Monday, September 26, 2011

Ite missa est

Poster at the entrance to Freiburg's Münster Church
The last of the Pope's stops during his official and pastoral visit to Germany was Freiburg and already now, the opinion about this event is divided, divided as Germany is in its faith. Yet in the country of Reformation the main dividing line nowadays runs no longer between Catholics and Lutherans - although still painfully separated - but between Christians and Atheists. Forty years of communist regime in the East and sixty years of capitalism in the West caused that those who still believe in Jesus Christ are a minority in Germany ranging from thirty to three percent according to the region.

This is why the Pontiff underlined in his sometimes highly intellectual homilies that all Christians must stand together for they all share the common belief in Jesus Christ. In this spirit he recognized Luther as a man who struggled during his whole life seeking his personal God. In all logic the Pope continued: The real crisis of the Church in the Western world is a crisis of belief and not a structural crisis. However, when the structure collapses due to the lack of priests who will put out the lambs running astray to pasture? Neither did the Pope give a practical hint how to solve the lack of priests nor did he allow inter-communion between Catholics and Protestants which is particularly distressing in a country of so many mixed marriages. This discordia about the Eucharist is as old as 1529 when during the Marburg religious conversations theologians already discovered that with respect to the mystery bread and wine > body and blood of Christ neither the word est nor significat can be read in the New Testament.

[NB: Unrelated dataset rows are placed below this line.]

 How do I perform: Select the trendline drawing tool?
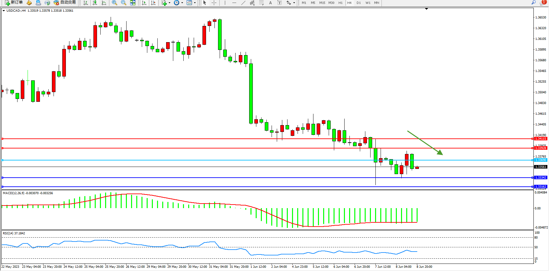click(x=243, y=3)
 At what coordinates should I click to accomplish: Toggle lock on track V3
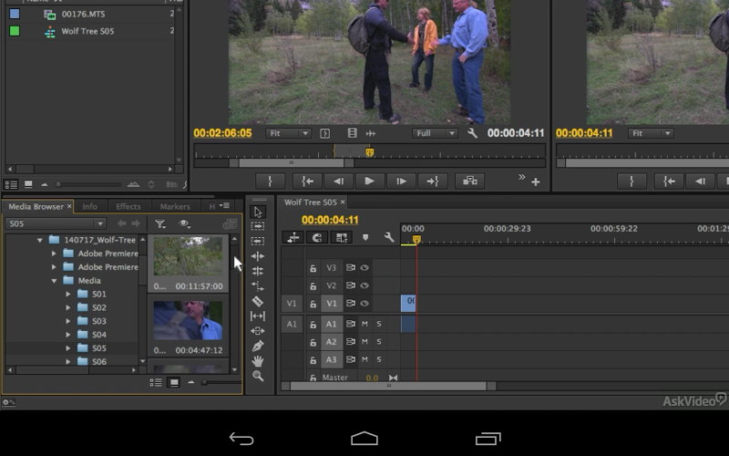(x=313, y=268)
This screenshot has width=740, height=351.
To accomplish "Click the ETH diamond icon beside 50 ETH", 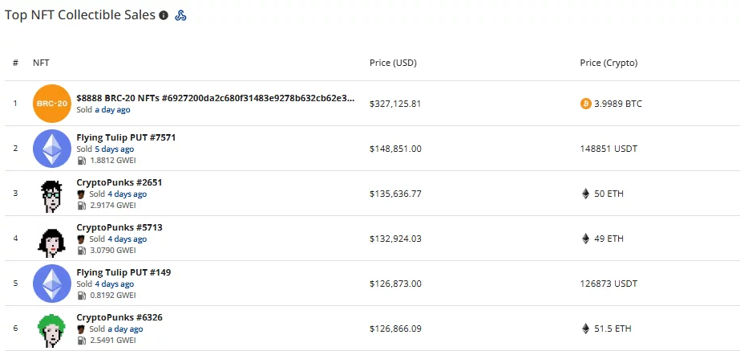I will point(586,194).
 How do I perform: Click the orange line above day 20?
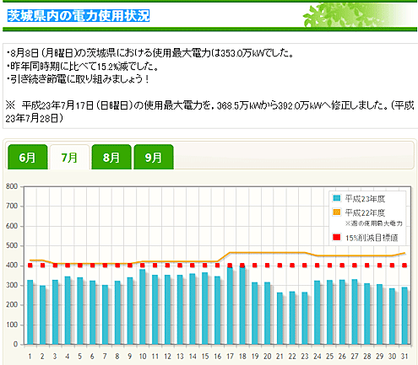(x=268, y=253)
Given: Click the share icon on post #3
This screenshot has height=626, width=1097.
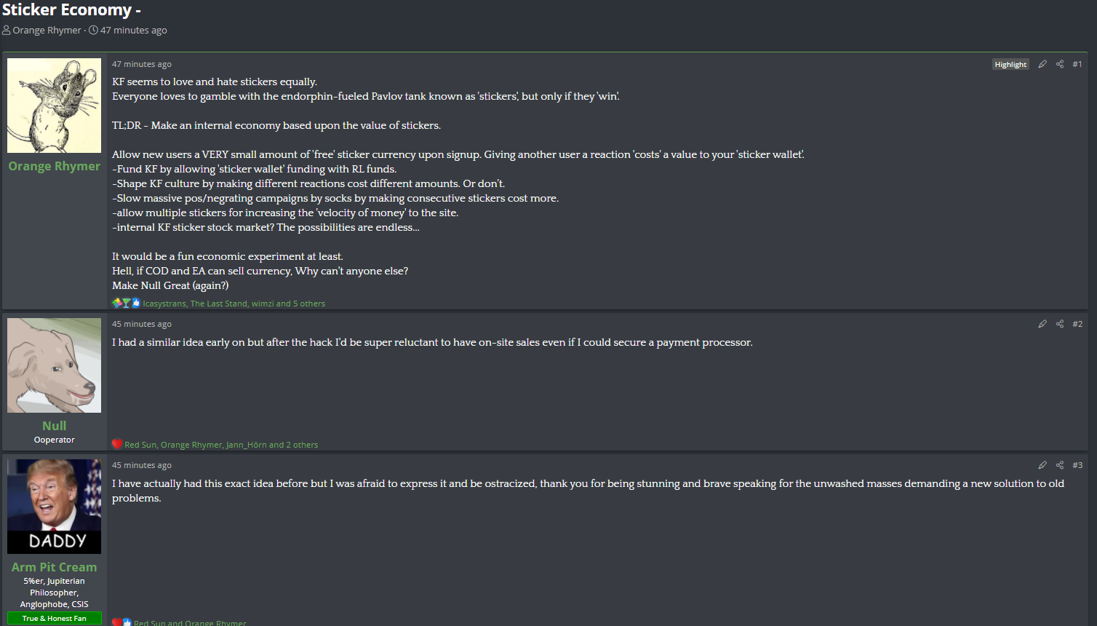Looking at the screenshot, I should point(1060,465).
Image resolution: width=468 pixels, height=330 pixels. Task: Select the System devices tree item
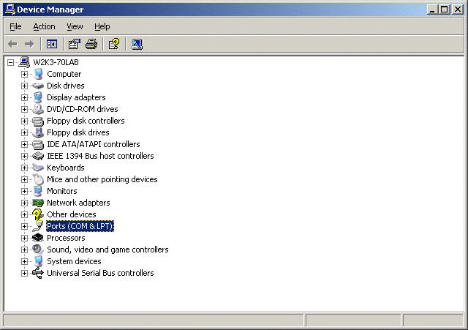pyautogui.click(x=74, y=261)
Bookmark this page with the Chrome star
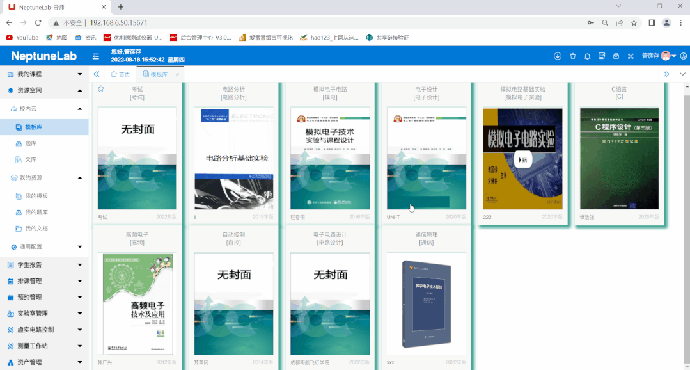 click(634, 22)
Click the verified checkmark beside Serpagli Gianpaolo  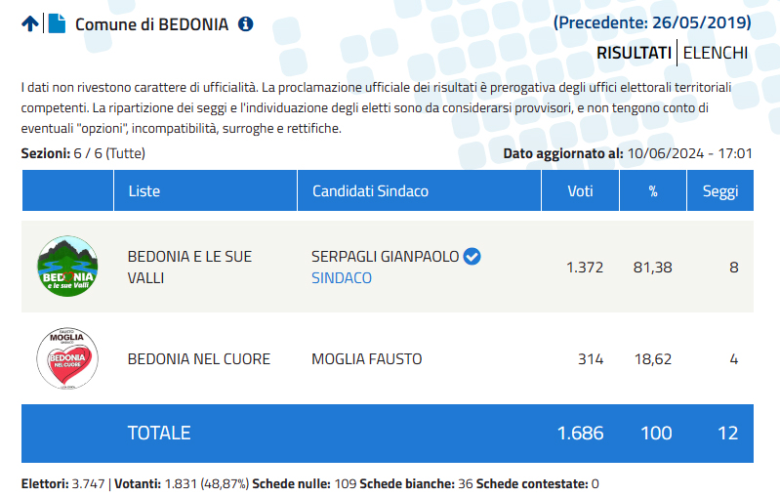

The pope greeting the Freiburgers in front of the Münster Church. In the back Lord Mayor Dieter Salomon (Green), the Ministerpräsident of Baden-Württemberg Winfried Kretschmann (Green), the Pope's secretary Peter Gänswein (called the Vatican's George Clooney) and Archbishop Robert Zollitsch. Following Zollitsch's address of welcome the Pope, being behind schedule, took over right away thus depriving Kretschmann and Salomon of their speeches.
This morning we read in the newspaper: The two were not amused (©
Der Sonntag, Freiburg).
Benedetto, as enthusiastic youngsters shriek when they see him, impresses the people with his high intellect paired with his somewhat unmatched friendly shyness. For him it is most important that we live our faith with courage and humility when he said: Atheists seeking answers with burning hearts are often nearer to God than Church officials with hearts not touched by faith. Referring to King Salomon (1 Kings 3.7-3.12)* the Pope advised non-believers and Christians alike to listen to their hearts more often when making decisions in our modern times. In his last homily, he called for a complete separation of State and Church for only then the Church will be free to proclaim and live its faith. This remark reflects the particular situation in Germany where we pay a Church tax and where Church officials - Catholics and Protestants alike, ex officio, and balanced out - sit in governmental and administrative committees lobbying.

Benedetto’s message is clear but not appreciated by many: The Church needs no modernizing reforms but must go back to the roots as a community among people in faith and love.

*1 Kings 3: 7 “Now, LORD my God, you have made your servant king in place of my father David. But I am only a little child and do not know how to carry out my duties. 8 Your servant is here among the people you have chosen, a great people, too numerous to count or number. 9 So give your servant a discerning heart to govern your people and to distinguish between right and wrong. For who is able to govern this great people of yours?” 10 The Lord was pleased that Solomon had asked for this. 11 So God said to him, “Since you have asked for this and not for long life or wealth for yourself, nor have asked for the death of your enemies but for discernment in administering justice, 12 I will do what you have asked. I will give you a wise and discerning heart, so that there will never have been anyone like you, nor will there ever be.